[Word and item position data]
==============================
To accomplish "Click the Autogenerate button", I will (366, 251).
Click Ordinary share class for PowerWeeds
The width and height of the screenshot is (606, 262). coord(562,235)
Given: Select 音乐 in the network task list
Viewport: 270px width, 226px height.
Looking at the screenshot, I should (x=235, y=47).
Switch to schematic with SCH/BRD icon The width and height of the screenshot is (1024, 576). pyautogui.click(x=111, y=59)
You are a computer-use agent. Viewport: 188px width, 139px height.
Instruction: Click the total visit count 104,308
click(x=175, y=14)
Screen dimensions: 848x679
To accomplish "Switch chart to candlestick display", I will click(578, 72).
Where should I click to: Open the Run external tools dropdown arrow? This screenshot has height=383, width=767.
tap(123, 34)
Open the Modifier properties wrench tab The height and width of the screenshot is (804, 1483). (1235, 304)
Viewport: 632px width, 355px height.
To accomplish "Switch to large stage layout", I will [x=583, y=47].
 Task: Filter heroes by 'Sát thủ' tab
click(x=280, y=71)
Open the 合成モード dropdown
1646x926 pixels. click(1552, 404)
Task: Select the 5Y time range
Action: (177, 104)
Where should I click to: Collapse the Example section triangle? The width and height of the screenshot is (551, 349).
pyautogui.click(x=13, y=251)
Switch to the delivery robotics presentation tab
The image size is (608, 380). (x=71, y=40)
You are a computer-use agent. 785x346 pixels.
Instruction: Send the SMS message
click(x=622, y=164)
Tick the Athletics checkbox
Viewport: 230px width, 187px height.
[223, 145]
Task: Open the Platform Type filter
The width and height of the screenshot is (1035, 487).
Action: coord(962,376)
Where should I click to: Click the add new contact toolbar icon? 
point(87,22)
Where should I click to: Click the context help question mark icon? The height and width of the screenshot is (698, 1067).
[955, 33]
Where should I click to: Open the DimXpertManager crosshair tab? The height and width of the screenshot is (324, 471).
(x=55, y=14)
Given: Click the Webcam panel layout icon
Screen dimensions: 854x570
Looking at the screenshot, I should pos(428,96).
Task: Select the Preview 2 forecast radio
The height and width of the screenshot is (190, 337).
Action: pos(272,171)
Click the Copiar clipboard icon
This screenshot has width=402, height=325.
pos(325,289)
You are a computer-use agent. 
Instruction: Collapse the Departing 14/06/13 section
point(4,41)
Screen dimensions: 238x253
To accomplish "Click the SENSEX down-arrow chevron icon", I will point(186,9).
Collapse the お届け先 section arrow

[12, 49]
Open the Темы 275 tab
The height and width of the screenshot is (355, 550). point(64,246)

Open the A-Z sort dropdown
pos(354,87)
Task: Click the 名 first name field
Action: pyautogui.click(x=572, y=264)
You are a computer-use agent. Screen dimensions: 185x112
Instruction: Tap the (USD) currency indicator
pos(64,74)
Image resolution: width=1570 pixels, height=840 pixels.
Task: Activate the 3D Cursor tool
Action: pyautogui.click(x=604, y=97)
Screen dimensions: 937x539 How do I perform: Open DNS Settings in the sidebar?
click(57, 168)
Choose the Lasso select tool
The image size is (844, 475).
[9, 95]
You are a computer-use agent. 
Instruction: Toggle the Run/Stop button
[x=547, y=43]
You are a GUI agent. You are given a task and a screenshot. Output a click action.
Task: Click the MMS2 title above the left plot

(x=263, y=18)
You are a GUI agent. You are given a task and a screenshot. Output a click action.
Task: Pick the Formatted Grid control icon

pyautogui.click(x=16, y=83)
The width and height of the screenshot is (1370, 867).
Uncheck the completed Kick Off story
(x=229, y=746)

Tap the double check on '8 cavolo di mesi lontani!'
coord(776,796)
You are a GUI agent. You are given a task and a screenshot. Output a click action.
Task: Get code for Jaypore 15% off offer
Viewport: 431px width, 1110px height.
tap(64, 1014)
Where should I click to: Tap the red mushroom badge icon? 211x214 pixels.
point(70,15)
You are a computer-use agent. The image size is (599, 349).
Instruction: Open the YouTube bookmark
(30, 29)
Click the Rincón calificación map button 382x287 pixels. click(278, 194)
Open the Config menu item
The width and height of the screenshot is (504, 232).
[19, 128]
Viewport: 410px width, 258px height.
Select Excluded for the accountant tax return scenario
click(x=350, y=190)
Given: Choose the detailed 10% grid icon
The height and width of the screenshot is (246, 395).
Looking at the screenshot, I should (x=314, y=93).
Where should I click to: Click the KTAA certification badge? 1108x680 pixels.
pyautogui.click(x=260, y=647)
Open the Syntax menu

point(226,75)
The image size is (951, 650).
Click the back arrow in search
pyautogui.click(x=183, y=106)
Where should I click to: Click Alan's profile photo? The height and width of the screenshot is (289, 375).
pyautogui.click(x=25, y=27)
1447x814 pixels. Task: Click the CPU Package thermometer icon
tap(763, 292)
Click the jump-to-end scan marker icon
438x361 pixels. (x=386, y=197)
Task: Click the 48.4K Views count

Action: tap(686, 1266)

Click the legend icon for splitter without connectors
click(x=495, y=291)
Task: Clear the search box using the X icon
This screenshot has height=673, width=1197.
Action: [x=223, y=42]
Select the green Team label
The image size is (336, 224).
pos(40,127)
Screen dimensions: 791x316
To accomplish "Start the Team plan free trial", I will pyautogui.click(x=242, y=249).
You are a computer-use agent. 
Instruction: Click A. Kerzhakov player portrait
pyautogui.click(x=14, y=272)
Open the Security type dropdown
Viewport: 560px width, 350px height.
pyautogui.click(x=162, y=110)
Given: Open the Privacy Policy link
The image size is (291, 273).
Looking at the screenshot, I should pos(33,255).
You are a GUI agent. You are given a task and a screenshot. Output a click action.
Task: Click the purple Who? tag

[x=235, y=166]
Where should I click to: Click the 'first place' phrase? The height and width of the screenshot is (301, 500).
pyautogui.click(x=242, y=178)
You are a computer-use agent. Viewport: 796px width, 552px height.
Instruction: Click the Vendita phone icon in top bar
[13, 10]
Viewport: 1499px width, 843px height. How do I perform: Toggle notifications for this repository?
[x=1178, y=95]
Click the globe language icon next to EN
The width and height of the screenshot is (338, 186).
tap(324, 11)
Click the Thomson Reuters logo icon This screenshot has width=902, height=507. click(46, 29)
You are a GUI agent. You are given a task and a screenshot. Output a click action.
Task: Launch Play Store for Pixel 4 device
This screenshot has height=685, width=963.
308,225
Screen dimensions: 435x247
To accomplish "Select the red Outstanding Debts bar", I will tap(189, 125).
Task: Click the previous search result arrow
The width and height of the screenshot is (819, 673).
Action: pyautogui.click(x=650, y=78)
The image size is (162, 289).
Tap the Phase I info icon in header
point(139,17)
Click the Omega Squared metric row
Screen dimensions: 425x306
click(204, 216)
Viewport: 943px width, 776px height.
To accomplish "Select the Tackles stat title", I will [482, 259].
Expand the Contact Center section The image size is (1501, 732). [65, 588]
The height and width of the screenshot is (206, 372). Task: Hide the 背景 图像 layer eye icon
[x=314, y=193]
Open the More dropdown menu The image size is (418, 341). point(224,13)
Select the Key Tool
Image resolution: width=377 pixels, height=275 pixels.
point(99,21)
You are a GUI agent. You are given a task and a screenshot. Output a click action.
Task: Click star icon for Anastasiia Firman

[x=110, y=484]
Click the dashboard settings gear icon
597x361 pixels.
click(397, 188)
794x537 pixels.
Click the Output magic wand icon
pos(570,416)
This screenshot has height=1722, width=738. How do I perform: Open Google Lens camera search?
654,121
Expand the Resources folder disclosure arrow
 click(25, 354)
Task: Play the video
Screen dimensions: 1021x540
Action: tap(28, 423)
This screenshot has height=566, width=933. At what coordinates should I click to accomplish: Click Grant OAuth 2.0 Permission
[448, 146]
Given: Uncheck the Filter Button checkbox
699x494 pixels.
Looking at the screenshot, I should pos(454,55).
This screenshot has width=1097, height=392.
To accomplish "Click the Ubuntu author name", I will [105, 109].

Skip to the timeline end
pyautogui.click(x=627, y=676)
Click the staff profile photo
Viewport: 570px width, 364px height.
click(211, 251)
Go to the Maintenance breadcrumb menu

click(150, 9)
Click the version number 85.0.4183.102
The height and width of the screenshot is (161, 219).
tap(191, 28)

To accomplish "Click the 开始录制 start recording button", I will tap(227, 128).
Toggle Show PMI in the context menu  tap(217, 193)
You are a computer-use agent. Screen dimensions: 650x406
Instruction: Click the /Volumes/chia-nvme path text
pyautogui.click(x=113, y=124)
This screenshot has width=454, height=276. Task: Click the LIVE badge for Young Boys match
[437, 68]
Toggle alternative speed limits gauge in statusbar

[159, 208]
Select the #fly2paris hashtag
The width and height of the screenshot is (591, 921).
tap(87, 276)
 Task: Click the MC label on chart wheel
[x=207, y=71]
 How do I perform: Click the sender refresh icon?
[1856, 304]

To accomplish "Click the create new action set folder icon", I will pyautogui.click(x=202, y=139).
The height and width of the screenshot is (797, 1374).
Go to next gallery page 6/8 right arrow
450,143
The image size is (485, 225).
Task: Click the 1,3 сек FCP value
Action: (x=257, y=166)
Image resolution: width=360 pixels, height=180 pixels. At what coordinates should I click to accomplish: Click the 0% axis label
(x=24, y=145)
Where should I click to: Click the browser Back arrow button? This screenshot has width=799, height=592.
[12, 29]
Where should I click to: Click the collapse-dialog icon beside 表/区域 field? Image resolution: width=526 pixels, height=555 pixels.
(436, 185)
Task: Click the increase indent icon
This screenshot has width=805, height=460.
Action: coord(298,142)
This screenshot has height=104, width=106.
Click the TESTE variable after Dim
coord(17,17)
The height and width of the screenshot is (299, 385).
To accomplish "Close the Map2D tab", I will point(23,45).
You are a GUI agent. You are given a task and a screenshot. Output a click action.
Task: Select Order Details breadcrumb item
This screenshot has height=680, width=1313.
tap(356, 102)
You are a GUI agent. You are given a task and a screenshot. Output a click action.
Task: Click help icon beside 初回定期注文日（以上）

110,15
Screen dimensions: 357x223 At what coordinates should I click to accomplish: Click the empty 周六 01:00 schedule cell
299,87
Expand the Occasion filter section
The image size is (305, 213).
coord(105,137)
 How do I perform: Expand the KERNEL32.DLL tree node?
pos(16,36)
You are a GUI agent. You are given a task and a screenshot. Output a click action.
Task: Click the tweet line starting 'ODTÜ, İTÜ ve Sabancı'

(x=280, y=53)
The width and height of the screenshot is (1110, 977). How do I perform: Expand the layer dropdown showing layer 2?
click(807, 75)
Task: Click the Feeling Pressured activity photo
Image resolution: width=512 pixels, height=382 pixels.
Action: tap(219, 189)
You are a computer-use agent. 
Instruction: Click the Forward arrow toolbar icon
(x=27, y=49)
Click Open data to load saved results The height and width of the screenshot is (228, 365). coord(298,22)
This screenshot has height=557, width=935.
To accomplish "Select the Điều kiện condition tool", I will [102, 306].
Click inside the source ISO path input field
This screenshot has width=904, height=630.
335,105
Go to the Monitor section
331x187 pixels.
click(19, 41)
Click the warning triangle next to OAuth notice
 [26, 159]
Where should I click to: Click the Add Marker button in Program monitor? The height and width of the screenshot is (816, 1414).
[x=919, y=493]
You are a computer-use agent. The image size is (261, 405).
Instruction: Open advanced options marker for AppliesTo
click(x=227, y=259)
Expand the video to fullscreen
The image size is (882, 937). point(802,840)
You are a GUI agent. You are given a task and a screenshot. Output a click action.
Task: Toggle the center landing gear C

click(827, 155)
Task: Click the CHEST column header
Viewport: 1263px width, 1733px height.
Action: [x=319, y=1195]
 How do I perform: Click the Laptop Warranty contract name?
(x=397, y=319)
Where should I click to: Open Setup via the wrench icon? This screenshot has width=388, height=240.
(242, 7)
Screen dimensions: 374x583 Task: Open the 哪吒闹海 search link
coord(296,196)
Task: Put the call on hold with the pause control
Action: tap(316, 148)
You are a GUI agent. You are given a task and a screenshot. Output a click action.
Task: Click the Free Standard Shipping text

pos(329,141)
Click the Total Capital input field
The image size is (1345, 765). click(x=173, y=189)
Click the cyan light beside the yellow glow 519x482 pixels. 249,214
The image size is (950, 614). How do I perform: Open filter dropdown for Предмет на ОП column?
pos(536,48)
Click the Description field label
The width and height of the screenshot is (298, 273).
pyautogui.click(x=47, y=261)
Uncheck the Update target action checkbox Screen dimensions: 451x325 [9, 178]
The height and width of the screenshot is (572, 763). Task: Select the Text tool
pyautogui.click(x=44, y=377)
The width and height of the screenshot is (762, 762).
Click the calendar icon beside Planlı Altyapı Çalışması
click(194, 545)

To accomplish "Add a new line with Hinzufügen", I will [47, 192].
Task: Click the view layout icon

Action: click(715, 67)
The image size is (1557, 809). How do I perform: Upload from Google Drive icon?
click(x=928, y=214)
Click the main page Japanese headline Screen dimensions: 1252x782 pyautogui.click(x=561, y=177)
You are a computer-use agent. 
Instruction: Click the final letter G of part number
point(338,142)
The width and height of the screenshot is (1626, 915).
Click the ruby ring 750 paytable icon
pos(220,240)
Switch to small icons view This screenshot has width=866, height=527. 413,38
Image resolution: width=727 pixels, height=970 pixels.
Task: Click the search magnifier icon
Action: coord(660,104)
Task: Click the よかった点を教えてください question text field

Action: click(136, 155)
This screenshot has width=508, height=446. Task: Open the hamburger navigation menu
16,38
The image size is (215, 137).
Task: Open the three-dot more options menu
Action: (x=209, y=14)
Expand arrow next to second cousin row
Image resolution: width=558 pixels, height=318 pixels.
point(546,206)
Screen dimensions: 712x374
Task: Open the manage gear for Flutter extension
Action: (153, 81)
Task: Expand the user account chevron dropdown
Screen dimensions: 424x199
==============================
DIRECTIONS - Return everything above from the line containing "Open the Modifier" down to the line containing "pyautogui.click(x=13, y=251)", word for word.

TASK SOLUTION -
Open the Modifier properties wrench tab The height and width of the screenshot is (804, 1483). (1235, 304)
Viewport: 632px width, 355px height.
To accomplish "Switch to large stage layout", I will [x=583, y=47].
 Task: Filter heroes by 'Sát thủ' tab
click(x=280, y=71)
Open the 合成モード dropdown
1646x926 pixels. click(1552, 404)
Task: Select the 5Y time range
Action: (177, 104)
Where should I click to: Collapse the Example section triangle? The width and height of the screenshot is (551, 349).
pyautogui.click(x=13, y=251)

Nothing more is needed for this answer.